As palavras já não mais me vêem na mente, já não tenho
inspiração em meus textos, já não sei o que passar além de vagas e dolorosas
palavras, que tendem a me machucar.
Ao longo do tempo amadurecemos, vivemos, conhecemos novas
coisas, mais velhos sentimentos perpetuam, ferindo ...
Por vezes me pensei superior, por vezes me fingi de
esquecida, falando de alguém um tanto quanto indiferente, um quanto apático a
mim.
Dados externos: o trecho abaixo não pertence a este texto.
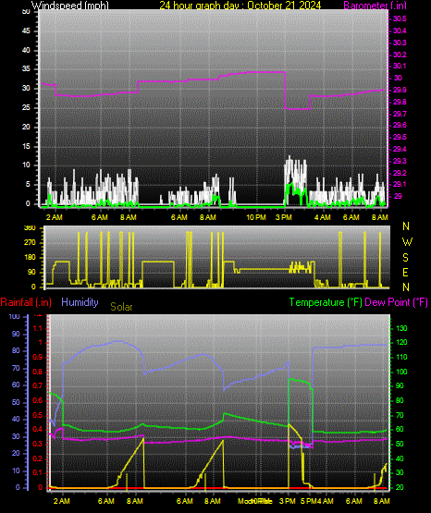Click the W compass direction label
The width and height of the screenshot is (431, 513).
click(407, 242)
Dizendo-me esquecida e feliz, dizendo-me segura e tranqüila, tudo que não
sou.
Nesses idas e vindas da vida, penso comigo o quanto sou
fraca, o quanto me deixei levar por palavras, mesmo quando as aparências
mostravam outras coisas, e agora, mais uma vez me pego chorando ao escrever, me
pego pensando o quanto fui tola e fraca, imaginando que tudo o que fiz, de nada
valeu.
Ao imaginar que troquei o meu mundo, me refiz, mudei meus
jeitos e hábitos, me tornei uma pessoa totalmente diferente do que eu era,
apenas para me adaptar a um ser, que não tem a capacidade de ver isso. Idiota,
pois ao tempo que eu me refiz, a pessoa se refez e se adaptou a outra, mais
forte e superior, que soube e sabe manipular.
Boba do coração mole, chora e não esquece, vive e implora,
pensa e relembra e ainda tem a capacidade de pensar que em um futuro não tão
distante, as coisas serão diferentes.